Exercise data section start

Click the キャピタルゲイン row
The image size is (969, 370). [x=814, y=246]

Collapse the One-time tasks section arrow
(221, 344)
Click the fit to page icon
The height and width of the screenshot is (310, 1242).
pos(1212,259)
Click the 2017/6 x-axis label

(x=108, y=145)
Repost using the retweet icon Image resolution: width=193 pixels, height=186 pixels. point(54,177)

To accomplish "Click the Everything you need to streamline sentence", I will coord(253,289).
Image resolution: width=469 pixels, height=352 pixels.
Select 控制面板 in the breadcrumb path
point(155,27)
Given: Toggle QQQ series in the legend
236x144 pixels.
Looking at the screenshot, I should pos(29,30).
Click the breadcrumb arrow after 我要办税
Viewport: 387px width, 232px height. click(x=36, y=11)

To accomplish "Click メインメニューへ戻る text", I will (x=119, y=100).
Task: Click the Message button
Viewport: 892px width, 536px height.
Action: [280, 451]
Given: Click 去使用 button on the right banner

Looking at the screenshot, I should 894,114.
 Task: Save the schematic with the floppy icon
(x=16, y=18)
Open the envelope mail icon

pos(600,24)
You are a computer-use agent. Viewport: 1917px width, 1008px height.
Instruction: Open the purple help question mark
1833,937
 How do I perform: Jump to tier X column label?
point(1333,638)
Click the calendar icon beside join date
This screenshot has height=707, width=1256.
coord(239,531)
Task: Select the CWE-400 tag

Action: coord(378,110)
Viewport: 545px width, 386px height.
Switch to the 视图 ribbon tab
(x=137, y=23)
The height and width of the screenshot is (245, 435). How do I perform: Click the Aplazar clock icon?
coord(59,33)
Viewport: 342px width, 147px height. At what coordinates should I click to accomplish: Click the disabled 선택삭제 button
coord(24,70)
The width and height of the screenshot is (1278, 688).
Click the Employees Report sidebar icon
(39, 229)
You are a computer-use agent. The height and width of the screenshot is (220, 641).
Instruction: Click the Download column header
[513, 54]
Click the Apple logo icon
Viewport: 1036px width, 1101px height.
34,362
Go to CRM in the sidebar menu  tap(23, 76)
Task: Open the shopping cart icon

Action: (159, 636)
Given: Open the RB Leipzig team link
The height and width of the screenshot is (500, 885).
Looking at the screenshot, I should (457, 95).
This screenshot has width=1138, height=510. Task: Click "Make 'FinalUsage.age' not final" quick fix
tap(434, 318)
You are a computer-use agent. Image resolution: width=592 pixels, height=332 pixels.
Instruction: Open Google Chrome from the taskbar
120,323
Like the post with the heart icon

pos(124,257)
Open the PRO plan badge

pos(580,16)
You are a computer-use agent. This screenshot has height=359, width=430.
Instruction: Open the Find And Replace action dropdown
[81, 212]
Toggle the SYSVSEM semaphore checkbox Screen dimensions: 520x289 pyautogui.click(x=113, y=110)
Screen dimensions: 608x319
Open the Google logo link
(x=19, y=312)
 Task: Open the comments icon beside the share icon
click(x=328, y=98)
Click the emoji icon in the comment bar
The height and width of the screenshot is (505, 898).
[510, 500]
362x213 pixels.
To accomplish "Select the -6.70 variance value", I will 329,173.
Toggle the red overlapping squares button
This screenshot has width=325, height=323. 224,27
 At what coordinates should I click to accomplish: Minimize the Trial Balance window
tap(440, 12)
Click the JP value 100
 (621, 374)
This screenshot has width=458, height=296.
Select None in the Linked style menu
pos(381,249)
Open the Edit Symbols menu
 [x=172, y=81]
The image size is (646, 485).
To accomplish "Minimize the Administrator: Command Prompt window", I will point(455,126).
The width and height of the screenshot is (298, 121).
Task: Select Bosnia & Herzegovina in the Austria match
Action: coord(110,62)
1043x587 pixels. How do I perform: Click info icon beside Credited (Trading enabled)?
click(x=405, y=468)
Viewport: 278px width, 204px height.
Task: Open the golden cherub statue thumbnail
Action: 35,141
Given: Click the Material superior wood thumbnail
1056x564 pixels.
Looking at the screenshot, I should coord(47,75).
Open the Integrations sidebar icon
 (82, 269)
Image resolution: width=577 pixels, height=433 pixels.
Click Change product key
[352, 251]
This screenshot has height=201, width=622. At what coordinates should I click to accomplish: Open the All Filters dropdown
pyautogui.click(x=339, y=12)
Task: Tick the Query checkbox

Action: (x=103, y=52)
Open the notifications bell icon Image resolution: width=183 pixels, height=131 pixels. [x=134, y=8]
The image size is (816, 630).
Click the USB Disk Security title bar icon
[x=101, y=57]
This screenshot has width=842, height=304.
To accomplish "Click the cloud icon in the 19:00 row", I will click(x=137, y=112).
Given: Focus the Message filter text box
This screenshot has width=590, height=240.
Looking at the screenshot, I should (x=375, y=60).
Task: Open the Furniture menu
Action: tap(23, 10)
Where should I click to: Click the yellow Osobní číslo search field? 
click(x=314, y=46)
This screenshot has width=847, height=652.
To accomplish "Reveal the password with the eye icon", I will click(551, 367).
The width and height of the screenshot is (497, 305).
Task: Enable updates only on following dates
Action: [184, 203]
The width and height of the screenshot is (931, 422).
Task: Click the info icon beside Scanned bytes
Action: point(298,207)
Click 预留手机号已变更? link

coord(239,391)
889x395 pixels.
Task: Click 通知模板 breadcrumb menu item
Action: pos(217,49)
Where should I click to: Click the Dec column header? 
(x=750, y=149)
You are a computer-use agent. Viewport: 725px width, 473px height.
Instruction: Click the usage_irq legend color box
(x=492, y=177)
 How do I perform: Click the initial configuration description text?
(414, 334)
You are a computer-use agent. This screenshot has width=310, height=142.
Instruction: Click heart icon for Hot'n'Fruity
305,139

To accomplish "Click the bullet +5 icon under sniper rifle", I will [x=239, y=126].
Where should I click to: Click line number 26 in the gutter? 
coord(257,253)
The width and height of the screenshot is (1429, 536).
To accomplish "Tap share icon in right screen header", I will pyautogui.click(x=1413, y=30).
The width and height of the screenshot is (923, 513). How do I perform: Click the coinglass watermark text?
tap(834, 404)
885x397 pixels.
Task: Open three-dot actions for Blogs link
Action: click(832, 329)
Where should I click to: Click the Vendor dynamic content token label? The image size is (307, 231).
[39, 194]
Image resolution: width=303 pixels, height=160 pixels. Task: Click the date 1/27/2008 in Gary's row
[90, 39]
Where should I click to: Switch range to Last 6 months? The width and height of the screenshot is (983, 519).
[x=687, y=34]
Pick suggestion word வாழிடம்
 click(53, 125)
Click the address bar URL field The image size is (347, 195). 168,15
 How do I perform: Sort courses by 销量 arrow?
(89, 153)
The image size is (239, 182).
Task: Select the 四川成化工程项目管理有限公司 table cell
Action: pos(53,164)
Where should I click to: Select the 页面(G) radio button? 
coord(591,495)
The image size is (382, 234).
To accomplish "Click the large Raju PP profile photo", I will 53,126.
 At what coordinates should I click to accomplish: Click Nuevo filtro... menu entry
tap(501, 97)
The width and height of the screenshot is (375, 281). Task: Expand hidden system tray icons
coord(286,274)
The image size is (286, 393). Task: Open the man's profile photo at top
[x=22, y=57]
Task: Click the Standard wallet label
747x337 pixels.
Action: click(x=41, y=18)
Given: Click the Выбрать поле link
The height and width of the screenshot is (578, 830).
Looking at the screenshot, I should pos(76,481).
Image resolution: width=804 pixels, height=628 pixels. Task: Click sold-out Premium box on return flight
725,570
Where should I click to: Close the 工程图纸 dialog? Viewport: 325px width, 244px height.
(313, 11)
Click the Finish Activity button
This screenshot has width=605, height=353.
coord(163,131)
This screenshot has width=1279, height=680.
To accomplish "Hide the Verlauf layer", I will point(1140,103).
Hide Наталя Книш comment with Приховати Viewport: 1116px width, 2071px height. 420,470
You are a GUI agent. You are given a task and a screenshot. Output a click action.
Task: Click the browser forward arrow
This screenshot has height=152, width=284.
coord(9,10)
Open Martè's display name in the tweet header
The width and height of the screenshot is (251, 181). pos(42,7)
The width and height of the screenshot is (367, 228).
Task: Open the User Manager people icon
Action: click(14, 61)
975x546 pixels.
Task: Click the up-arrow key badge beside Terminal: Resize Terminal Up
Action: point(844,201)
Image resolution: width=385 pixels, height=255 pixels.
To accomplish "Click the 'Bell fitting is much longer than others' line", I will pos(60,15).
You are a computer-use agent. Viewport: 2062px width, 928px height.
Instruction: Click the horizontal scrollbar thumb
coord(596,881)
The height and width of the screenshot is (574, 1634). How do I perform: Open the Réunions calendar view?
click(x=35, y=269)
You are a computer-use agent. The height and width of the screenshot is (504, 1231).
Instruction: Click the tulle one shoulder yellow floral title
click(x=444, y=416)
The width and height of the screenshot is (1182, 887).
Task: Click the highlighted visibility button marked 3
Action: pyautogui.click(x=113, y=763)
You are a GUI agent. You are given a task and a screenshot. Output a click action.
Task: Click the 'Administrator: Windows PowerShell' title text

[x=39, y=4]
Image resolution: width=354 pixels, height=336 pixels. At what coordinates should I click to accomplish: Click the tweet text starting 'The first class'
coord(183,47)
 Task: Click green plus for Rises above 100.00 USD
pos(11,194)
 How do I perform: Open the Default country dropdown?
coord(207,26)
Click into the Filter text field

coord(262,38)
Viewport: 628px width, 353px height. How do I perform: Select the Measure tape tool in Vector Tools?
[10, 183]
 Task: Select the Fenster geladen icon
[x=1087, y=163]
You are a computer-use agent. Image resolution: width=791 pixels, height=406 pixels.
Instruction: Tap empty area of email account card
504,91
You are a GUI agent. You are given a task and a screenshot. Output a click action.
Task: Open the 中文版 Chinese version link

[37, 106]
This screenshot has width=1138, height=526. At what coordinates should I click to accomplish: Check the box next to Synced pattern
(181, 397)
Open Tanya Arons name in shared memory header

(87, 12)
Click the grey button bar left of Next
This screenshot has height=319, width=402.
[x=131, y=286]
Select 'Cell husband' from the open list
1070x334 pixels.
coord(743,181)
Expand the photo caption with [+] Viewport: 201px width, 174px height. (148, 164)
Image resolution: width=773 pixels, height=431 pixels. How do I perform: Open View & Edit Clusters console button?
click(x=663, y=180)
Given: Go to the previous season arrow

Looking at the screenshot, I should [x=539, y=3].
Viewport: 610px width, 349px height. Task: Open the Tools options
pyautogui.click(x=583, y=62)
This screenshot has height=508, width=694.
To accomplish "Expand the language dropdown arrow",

Exercise data section end

What you need to do.
A verbatim transcription is needed of the lines above, starting at the line with "Instruction: Tap empty" and ending at the line with "Select 'Cell husband' from the open list", both included, and of nothing else.

Exercise result.
Instruction: Tap empty area of email account card
504,91
You are a GUI agent. You are given a task and a screenshot. Output a click action.
Task: Open the 中文版 Chinese version link

[37, 106]
This screenshot has width=1138, height=526. At what coordinates should I click to accomplish: Check the box next to Synced pattern
(181, 397)
Open Tanya Arons name in shared memory header

(87, 12)
Click the grey button bar left of Next
This screenshot has height=319, width=402.
[x=131, y=286]
Select 'Cell husband' from the open list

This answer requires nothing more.